Available records: Begin

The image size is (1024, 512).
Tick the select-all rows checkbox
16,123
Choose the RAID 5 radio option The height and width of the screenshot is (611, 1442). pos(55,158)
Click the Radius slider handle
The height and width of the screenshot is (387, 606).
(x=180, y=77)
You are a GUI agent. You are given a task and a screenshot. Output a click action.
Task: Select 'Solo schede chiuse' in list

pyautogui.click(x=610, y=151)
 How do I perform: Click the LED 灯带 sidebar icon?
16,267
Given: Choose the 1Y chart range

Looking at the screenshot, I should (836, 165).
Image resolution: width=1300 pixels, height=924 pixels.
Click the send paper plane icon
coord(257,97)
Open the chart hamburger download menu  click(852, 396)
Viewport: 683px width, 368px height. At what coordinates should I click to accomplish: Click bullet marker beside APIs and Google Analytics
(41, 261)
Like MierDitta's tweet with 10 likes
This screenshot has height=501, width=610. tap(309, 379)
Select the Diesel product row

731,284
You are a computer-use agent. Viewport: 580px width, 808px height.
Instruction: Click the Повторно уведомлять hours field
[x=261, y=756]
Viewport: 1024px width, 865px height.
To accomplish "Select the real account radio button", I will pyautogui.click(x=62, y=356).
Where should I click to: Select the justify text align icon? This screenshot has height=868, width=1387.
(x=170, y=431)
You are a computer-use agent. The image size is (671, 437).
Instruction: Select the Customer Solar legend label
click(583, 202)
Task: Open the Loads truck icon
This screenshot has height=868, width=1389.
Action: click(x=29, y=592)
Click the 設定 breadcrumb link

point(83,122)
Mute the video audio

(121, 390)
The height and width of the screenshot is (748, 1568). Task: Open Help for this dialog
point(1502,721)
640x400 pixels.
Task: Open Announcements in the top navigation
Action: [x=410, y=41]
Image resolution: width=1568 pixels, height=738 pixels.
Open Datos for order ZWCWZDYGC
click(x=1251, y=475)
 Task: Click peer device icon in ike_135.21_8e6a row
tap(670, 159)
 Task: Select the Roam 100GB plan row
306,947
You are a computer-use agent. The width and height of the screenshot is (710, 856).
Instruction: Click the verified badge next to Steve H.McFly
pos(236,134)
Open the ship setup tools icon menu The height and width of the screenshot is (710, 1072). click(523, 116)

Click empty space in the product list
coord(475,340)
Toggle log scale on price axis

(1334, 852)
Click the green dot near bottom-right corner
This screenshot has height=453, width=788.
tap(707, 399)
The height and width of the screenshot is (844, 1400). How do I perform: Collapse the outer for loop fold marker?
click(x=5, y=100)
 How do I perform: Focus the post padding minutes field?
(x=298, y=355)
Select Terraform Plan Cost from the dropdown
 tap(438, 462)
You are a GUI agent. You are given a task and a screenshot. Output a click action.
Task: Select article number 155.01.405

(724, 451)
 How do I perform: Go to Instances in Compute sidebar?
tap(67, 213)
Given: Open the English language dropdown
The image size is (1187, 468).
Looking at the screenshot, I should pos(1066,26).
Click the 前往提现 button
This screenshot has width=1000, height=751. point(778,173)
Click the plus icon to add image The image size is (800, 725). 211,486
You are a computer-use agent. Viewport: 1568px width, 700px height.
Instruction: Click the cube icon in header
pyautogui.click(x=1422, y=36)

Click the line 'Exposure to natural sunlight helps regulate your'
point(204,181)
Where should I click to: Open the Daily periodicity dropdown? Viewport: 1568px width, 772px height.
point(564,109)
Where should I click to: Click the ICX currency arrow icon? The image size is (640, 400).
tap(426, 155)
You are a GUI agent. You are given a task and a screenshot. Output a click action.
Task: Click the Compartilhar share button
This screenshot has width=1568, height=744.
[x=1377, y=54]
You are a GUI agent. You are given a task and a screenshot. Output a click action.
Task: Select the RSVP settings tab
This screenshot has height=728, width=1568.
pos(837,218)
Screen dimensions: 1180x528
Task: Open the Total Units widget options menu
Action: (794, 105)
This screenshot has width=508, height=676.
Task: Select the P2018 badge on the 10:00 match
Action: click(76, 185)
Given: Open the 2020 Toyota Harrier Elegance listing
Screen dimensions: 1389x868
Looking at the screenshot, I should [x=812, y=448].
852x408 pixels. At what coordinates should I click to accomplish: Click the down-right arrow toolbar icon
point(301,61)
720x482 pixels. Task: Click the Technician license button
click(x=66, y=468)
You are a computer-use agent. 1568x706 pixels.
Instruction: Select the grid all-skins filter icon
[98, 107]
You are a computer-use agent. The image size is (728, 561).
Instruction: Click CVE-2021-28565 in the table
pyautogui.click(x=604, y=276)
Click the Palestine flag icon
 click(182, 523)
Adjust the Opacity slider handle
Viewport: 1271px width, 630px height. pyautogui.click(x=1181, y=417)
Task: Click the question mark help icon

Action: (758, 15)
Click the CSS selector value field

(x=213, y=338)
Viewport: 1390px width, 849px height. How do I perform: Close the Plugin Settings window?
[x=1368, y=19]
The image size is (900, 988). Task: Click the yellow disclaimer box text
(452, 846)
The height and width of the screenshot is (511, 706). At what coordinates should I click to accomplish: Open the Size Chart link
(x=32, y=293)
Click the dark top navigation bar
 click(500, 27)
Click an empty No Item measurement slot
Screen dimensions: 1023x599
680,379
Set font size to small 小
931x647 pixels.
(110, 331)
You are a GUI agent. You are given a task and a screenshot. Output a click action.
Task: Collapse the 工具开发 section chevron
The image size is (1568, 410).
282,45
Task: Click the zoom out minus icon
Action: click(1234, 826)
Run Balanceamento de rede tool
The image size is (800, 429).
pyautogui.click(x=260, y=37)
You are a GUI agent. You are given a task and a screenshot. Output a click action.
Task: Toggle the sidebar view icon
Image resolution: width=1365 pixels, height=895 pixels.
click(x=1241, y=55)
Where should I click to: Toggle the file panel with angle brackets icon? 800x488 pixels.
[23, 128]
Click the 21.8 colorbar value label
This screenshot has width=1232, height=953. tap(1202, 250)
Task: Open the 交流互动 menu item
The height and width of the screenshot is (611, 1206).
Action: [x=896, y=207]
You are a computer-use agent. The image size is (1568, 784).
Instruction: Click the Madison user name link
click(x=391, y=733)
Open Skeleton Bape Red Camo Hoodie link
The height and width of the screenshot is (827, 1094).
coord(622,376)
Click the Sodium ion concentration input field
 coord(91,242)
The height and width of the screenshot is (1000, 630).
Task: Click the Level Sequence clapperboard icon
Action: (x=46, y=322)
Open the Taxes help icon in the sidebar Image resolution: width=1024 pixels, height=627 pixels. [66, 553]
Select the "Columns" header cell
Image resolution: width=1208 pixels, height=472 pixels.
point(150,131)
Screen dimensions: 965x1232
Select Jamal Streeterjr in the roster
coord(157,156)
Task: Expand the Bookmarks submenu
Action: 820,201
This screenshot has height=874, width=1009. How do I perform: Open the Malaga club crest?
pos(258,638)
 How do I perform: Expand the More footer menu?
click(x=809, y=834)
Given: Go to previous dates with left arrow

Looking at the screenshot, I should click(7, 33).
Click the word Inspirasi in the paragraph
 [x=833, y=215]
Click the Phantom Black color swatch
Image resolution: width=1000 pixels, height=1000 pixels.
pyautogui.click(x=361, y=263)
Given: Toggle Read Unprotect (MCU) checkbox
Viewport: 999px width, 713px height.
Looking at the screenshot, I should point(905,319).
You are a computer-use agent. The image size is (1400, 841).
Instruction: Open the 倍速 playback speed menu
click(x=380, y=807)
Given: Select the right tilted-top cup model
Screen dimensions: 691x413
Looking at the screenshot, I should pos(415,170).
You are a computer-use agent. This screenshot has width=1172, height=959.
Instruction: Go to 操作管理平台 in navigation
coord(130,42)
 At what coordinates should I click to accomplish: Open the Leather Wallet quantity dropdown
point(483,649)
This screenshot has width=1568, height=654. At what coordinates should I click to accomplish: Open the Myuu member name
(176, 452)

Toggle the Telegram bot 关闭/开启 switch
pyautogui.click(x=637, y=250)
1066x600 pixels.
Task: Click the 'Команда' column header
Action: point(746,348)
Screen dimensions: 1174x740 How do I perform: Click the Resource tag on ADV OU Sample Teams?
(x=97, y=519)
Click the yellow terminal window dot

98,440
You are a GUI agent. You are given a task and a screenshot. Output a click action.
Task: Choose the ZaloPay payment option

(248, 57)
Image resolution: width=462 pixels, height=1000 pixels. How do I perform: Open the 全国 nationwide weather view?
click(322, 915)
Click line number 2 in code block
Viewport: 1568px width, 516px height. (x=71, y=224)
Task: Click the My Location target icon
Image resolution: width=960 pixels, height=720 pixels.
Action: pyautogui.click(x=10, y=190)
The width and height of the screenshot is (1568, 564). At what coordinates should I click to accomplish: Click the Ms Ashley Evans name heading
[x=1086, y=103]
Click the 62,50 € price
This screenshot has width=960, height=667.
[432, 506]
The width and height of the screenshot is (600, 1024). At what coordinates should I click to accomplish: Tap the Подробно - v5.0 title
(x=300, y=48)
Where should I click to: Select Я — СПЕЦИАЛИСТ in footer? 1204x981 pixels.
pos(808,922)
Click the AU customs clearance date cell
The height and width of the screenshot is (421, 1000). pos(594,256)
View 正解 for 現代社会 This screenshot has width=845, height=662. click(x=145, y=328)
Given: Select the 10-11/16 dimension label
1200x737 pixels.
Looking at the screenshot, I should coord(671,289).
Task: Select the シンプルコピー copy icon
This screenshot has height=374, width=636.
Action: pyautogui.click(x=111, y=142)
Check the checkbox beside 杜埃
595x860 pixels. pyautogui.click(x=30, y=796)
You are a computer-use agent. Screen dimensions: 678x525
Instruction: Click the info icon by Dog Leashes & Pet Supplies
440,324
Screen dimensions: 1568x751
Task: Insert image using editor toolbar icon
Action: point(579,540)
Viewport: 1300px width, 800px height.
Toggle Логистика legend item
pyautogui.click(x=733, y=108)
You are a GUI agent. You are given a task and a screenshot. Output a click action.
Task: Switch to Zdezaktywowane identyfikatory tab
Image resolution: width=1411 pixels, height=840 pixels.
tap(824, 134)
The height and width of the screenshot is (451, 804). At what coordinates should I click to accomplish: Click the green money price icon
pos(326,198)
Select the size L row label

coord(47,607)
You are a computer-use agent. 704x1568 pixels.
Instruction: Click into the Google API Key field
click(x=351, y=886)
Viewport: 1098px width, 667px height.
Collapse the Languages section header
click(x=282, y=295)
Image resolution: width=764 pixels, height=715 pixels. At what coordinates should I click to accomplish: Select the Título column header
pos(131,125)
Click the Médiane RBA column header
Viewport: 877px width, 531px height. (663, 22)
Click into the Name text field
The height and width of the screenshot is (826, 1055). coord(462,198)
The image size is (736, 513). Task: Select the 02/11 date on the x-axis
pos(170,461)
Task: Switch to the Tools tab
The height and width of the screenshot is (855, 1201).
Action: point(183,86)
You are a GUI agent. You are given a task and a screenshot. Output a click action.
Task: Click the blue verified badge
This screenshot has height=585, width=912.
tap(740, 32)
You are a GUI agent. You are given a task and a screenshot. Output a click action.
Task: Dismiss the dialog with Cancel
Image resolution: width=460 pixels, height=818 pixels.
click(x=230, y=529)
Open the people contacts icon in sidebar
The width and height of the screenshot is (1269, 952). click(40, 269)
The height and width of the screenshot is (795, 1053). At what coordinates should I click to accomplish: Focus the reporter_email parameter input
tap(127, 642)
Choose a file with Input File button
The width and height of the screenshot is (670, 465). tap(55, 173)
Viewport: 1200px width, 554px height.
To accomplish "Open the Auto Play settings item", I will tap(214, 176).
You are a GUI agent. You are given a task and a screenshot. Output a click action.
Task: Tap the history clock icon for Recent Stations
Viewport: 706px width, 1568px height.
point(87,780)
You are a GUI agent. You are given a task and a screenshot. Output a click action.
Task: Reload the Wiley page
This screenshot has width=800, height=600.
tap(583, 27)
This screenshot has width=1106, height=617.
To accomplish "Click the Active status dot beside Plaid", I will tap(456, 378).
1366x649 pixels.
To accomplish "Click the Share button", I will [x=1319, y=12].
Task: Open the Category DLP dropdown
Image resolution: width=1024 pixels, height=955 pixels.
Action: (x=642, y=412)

Available records: End

→ Work required: All that is needed is the exact run of lines above from the line containing "Task: Click the blue verified badge" through the line containing "1366x649 pixels.", both of them included.

→ Task answer:
Task: Click the blue verified badge
This screenshot has height=585, width=912.
tap(740, 32)
You are a GUI agent. You are given a task and a screenshot. Output a click action.
Task: Dismiss the dialog with Cancel
Image resolution: width=460 pixels, height=818 pixels.
click(x=230, y=529)
Open the people contacts icon in sidebar
The width and height of the screenshot is (1269, 952). click(40, 269)
The height and width of the screenshot is (795, 1053). At what coordinates should I click to accomplish: Focus the reporter_email parameter input
tap(127, 642)
Choose a file with Input File button
The width and height of the screenshot is (670, 465). tap(55, 173)
Viewport: 1200px width, 554px height.
To accomplish "Open the Auto Play settings item", I will tap(214, 176).
You are a GUI agent. You are given a task and a screenshot. Output a click action.
Task: Tap the history clock icon for Recent Stations
Viewport: 706px width, 1568px height.
point(87,780)
You are a GUI agent. You are given a task and a screenshot. Output a click action.
Task: Reload the Wiley page
This screenshot has width=800, height=600.
tap(583, 27)
This screenshot has width=1106, height=617.
To accomplish "Click the Active status dot beside Plaid", I will tap(456, 378).
1366x649 pixels.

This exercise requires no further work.